**** Extract provided ****

A fourth-generation young farmer has spoken out about how his family worked through their succession planning difficulties to encourage others to get prepared.
Devon Young Farmers’ Club county chairman Matt Darke, 28, works on the family farm in south Devon with his father and brother.
The mixed farm, which has dairy, sheep, beef and arable enterprises, has been in the family since the 1960s, when Matt’s great-grandfather was at the helm.
He left shares to his six grandchildren, including Matt’s father.
Six years ago, Matt’s great uncle had a stroke and then made the decision to retire.
However, the situation soon became messy, as no retirement or succession planning had yet been done.
“We had no idea how a retirement was going to happen, how we were going to deal with everybody who had share in the business but weren’t really interested in being involved, and how we were going to move the business forward without crippling it,” Matt says.
“It was a frightening time. There were lots of talks about how many acres we were going to sell and how much of the farm we’d have left, and if everyone who wanted to was still going to be able to work here.”
Solving the problems
As none of Matt’s great uncle’s children were interested in the farm business, the family made the decision to narrow down who had shares to just Matt, his brother and their father.
In order to pay out Matt’s great uncle and his three children, the family decided to invest in the most profitable part of the business – the dairy herd – rather than having to sell off land.
They approached the bank and were able to secure two large loans: one for the settlement amount (determined by the family based on the value of the company, what the business could afford and what the payee would accept) and one to move the business forward.

****

▸ **Complete the following**
1 - Decide whether each statement agrees with the farm succession article, answering yes or no and quoting the words that settle it: (a) The farm has belonged to the family since the 1960s. (b) Retirement and succession planning were already in place when Matt's great uncle chose to retire. (c) The family sold land to pay out Matt's great uncle.
2 - According to the farm succession article, how many grandchildren received shares from Matt's great-grandfather?
3 - Using the farm succession article, explain why the family chose to invest in the dairy herd.
The records are taken from a source unrelated to the farm succession article.

**** Given entries ****

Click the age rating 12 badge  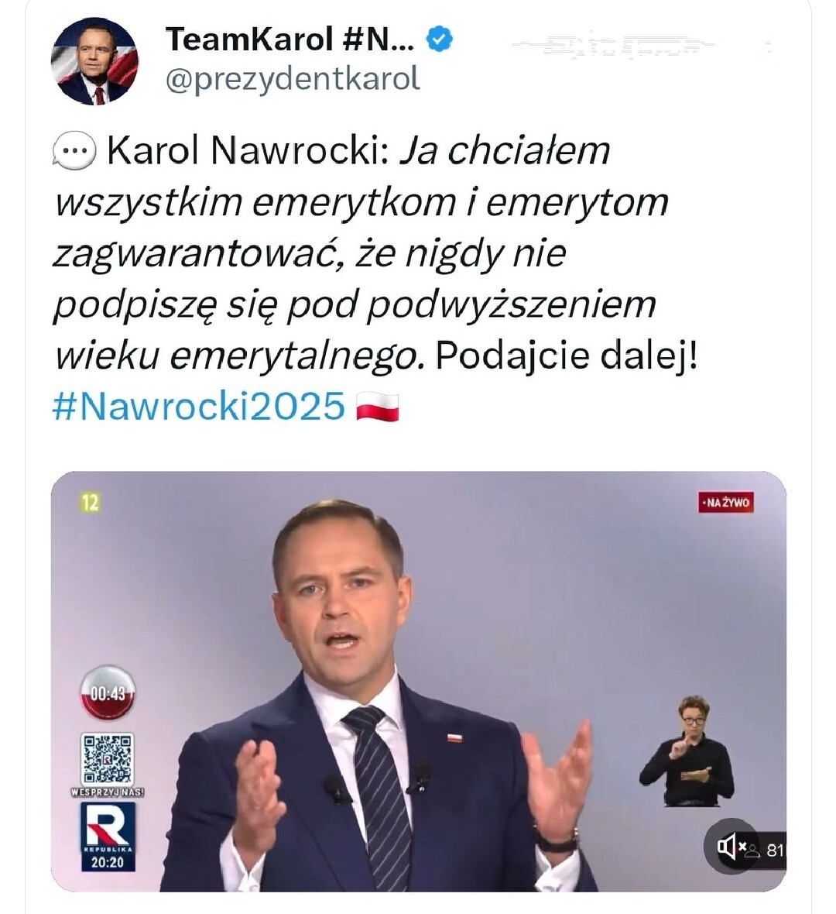click(x=90, y=503)
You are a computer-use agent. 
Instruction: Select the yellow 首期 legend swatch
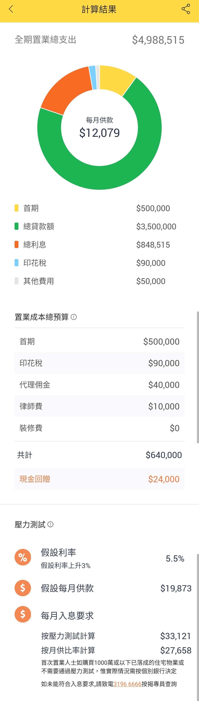point(16,208)

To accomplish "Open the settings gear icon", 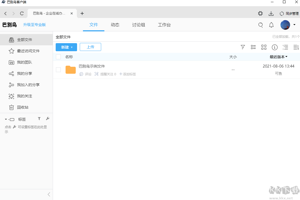I will point(260,13).
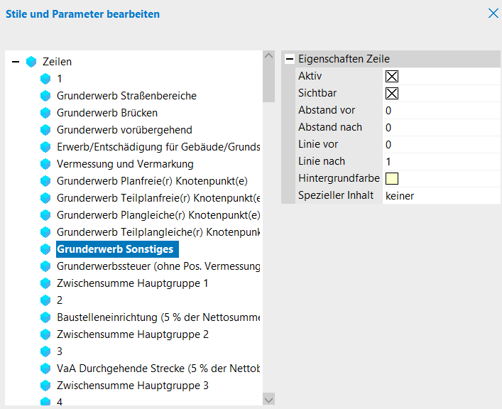502x409 pixels.
Task: Click the Linie nach value field
Action: (x=440, y=161)
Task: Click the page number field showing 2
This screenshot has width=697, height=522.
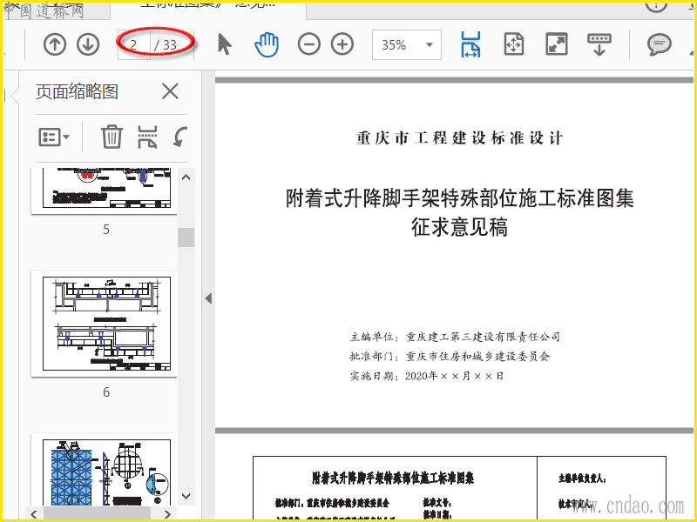Action: [x=133, y=44]
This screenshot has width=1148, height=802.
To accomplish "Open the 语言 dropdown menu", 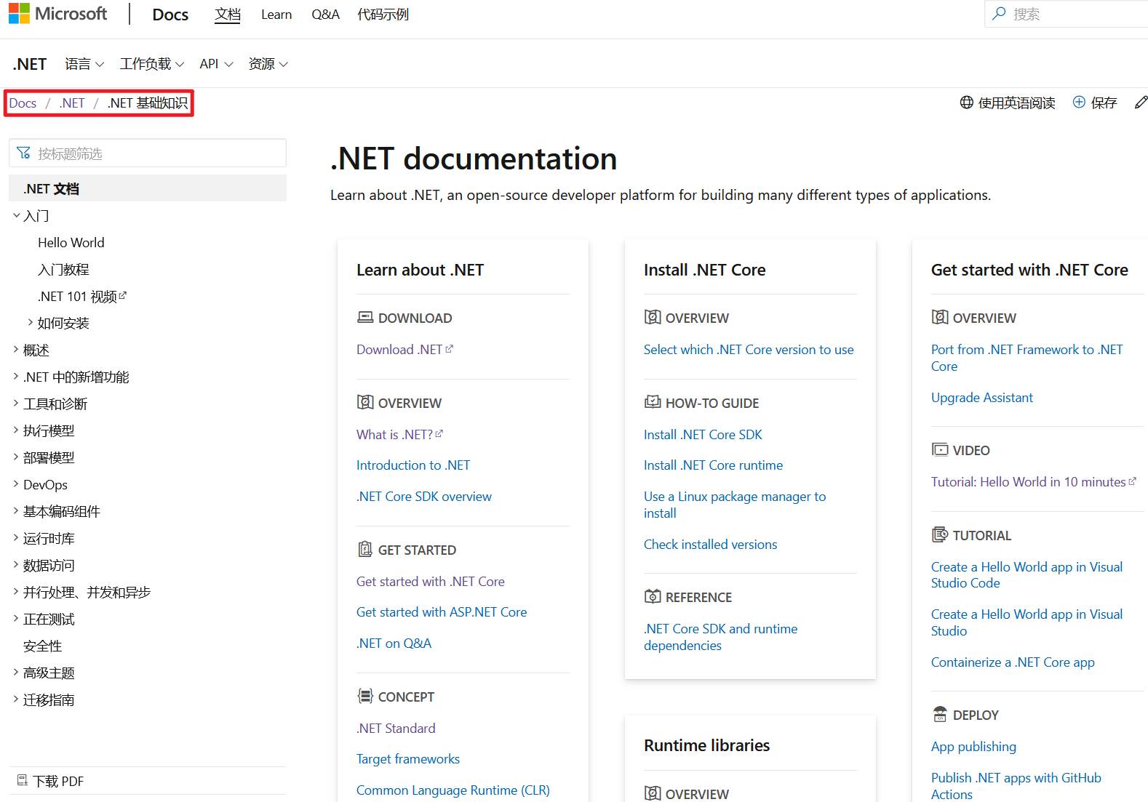I will coord(84,64).
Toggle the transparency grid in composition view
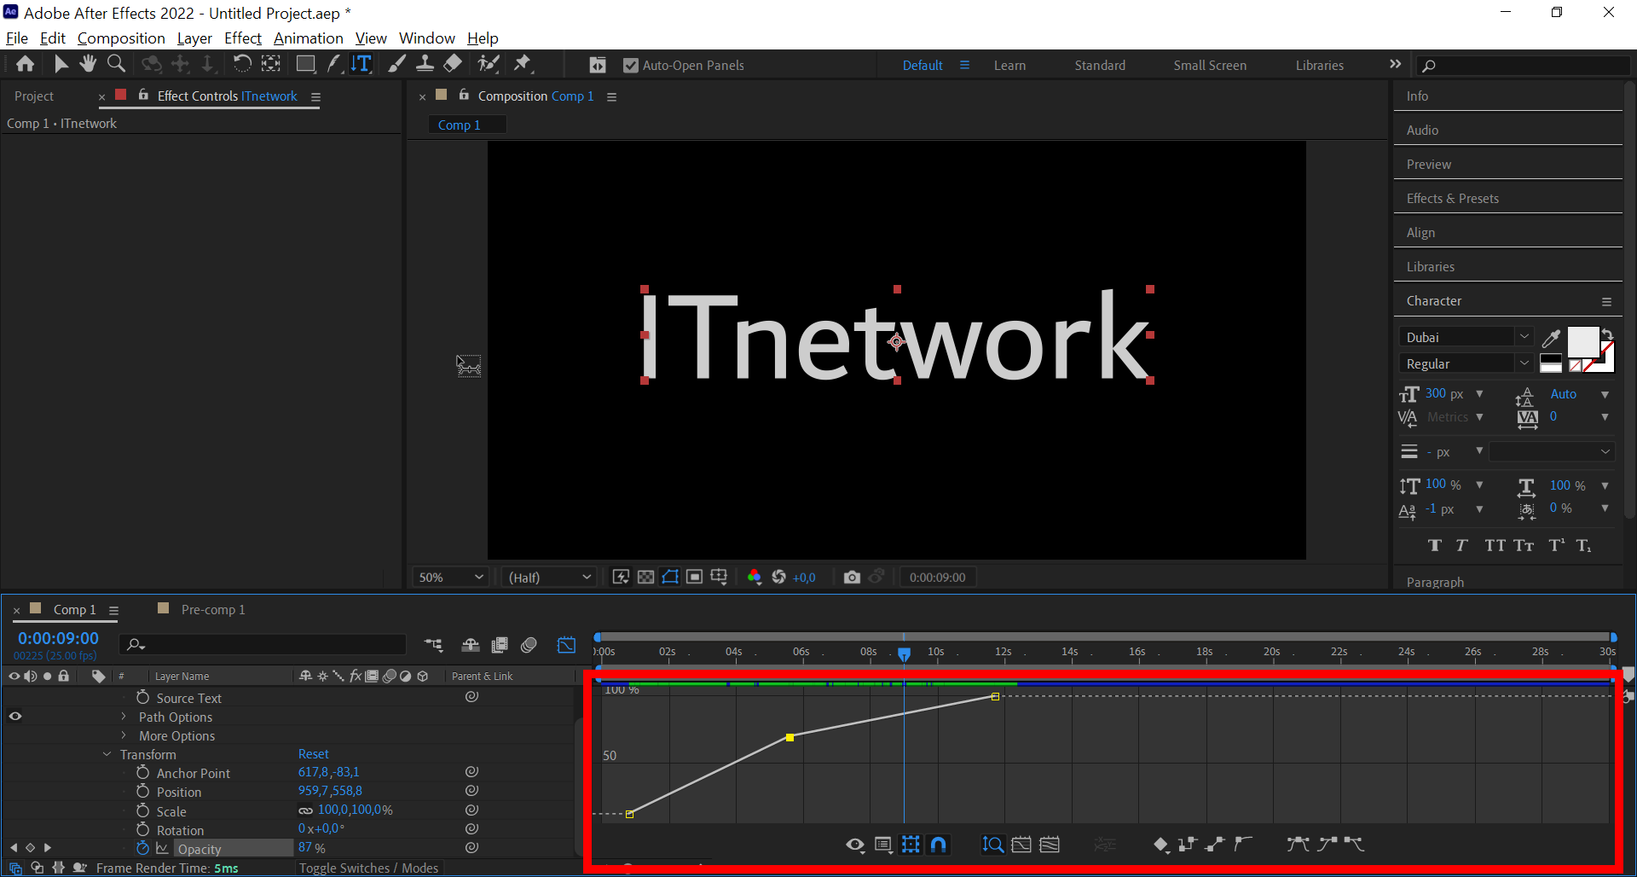Screen dimensions: 1637x877 pos(646,577)
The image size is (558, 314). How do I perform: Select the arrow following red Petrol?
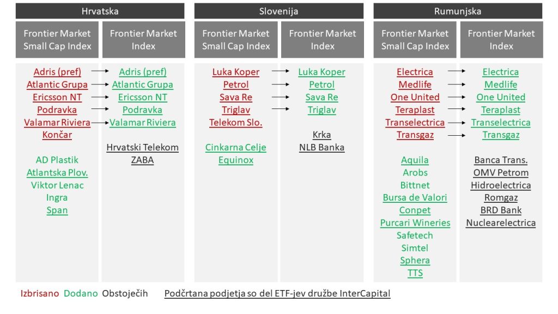[281, 84]
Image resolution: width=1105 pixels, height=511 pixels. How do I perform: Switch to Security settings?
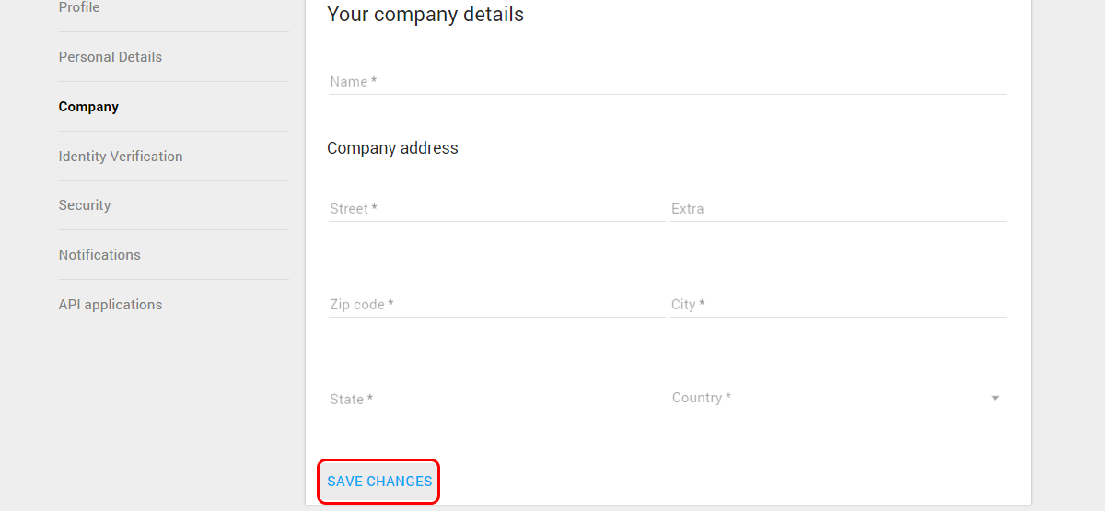click(x=85, y=205)

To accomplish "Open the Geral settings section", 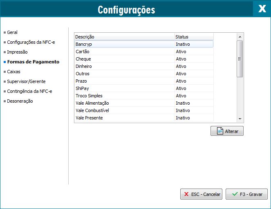I will (x=12, y=32).
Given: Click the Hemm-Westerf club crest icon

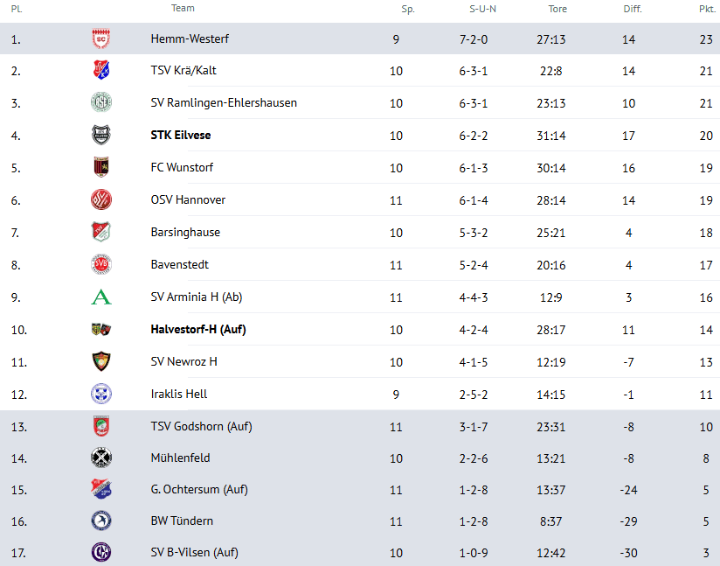Looking at the screenshot, I should 101,39.
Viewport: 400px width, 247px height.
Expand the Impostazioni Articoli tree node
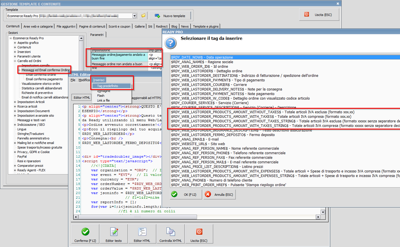[x=15, y=102]
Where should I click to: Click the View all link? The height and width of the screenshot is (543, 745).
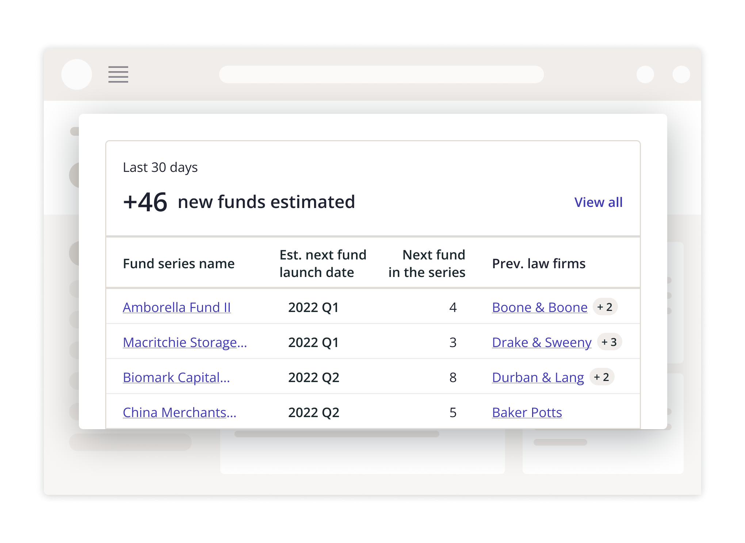pyautogui.click(x=599, y=202)
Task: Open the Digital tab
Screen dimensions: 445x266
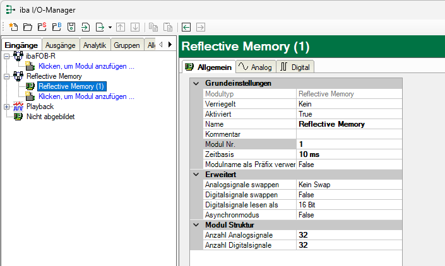Action: [x=295, y=66]
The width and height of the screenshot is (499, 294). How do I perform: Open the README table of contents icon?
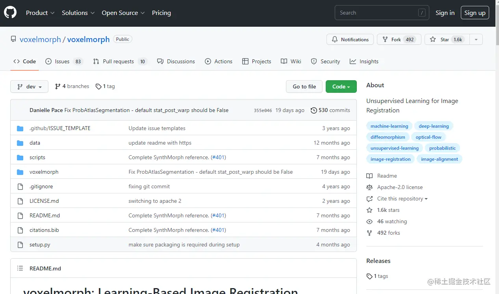pos(20,268)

****

▸ **Final results**
1 -
(a) Yes: "has been in the family since the 1960s"
(b) No: "no retirement or succession planning had yet been done"
(c) No: "rather than having to sell off land"

2 - Six grandchildren.

3 - The family needed to pay out Matt's great uncle and his three children without having to sell off land. They chose the dairy herd because it was the most profitable part of the business.